La région du Proche-Orient traverse une période de turbulences majeures, marquée par l’intensification de la guerre à Gaza et son extension progressive vers la Cisjordanie occupée. Dans ce climat de haute tension, un collectif d’experts des droits humains des Nations Unies s’est penché sur les dynamiques à l’œuvre dans la Ville sainte, publiant vendredi un constat particulièrement alarmant sur les transformations en cours.
Selon les informations relayées par l’agence Anadolu, ces experts et rapporteurs spéciaux de l’ONU affirment qu’Israël inflige actuellement un « préjudice irréparable » à Jérusalem. Le communiqué souligne que, sous couvert du conflit actuel, les autorités israéliennes accélèrent des mesures visant à modifier en profondeur la composition démographique, le caractère religieux et le statut légal de la ville. Les signataires qualifient ces actions de « projet systématique de réingénierie démographique et de domination », dont le but serait d’asseoir un contrôle juif exclusif sur la zone.

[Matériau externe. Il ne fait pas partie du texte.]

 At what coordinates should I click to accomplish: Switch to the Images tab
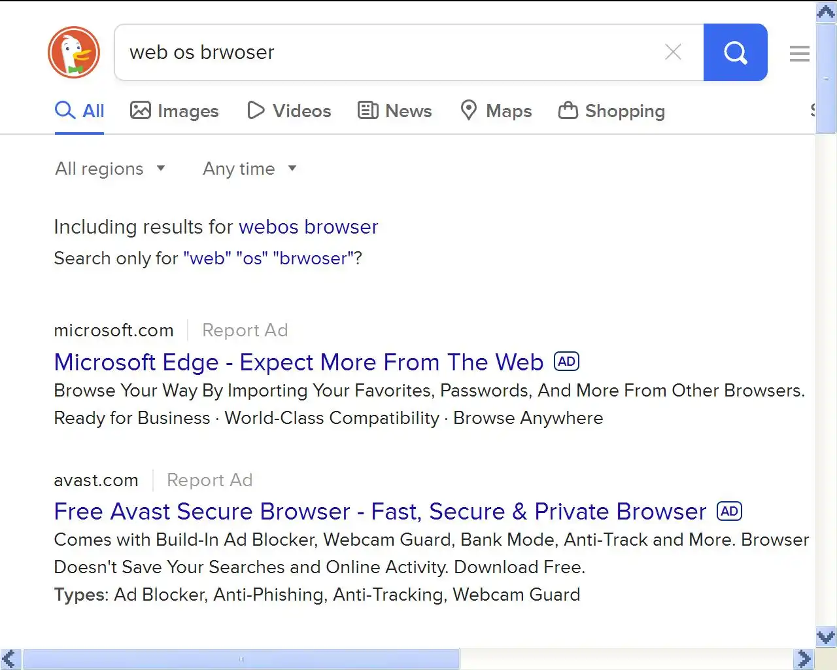point(175,111)
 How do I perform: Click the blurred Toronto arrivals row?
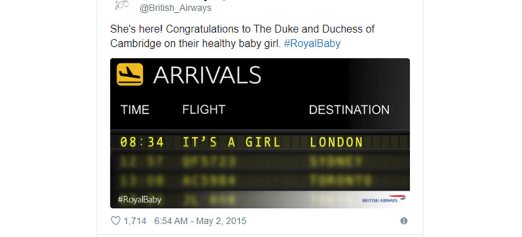[x=260, y=181]
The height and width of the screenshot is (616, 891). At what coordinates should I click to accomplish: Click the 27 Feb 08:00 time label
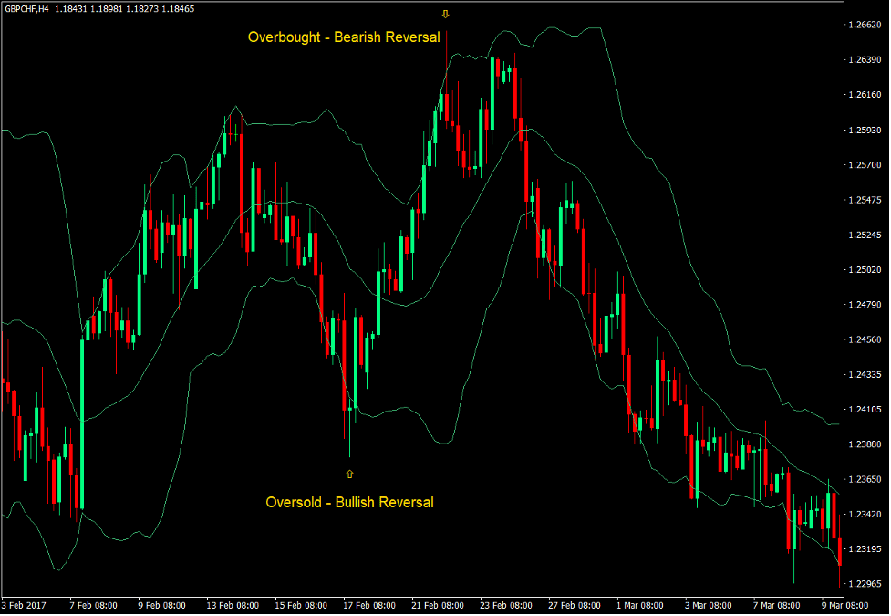[x=576, y=605]
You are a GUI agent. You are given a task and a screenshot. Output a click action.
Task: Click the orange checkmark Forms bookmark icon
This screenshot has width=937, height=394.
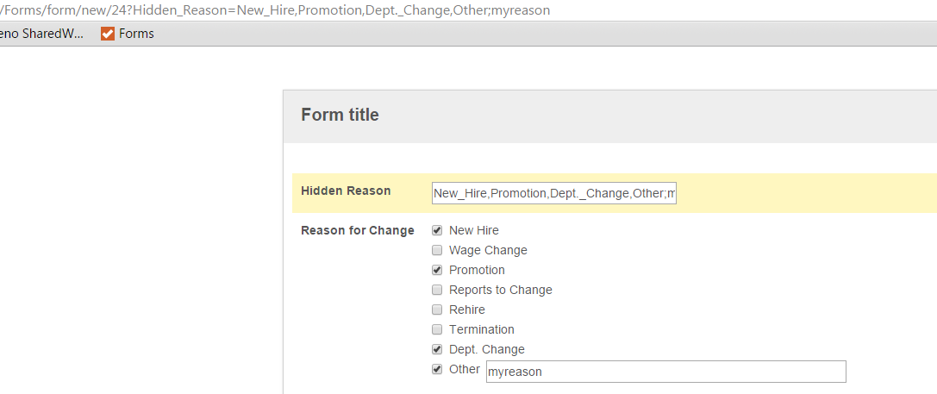tap(108, 34)
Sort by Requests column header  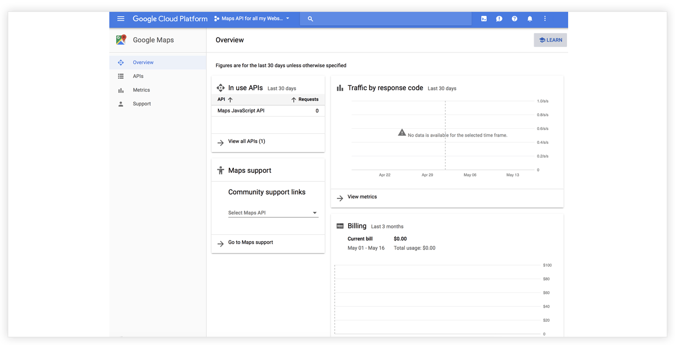point(305,99)
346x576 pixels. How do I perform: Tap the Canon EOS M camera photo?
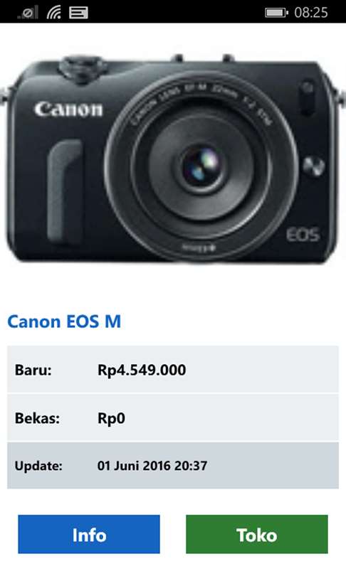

Pour appuyer leur propos, les experts de l’ONU rejettent l’argument des nécessités sécuritaires et mettent en avant un bilan chiffré précis. Entre 2021 et 2025, 144 Palestiniens ont été tués dans le gouvernorat de Jérusalem et 11 555 autres ont fait l’objet d’une arrestation. Notre rédaction note également que 2 386 ordres de déportation ont été émis, accompagnés de plus de 1 732 démolitions de structures et nivellements de terrains. Ces déplacements forcés s’ajoutent à la multiplication des postes de contrôle qui isolent les communautés palestiniennes de Jérusalem-Est.
La dimension religieuse et patrimoniale est également au cœur des préoccupations soulevées. Les restrictions d’accès aux lieux saints se sont durcies, tandis que 73 871 incursions de colons dans l’enceinte de la mosquée Al-Aqsa ont été recensées pour la seule année 2025. Ces actes, préviennent les auteurs du rapport, détruisent le tissu pluraliste séculaire de la ville et pourraient constituer des crimes de guerre au regard du droit international humanitaire.
Rappelant le récent avis consultatif de la Cour internationale de Justice sur l’illégalité de l’occupation des territoires palestiniens, les experts exigent une action internationale immédiate. Ils appellent les États à refuser toute reconnaissance ou assistance à cette occupation, concluant que face à l’effacement du patrimoine et des droits à Jérusalem, « l’inaction n’est pas la neutralité ; c’est la complicité ».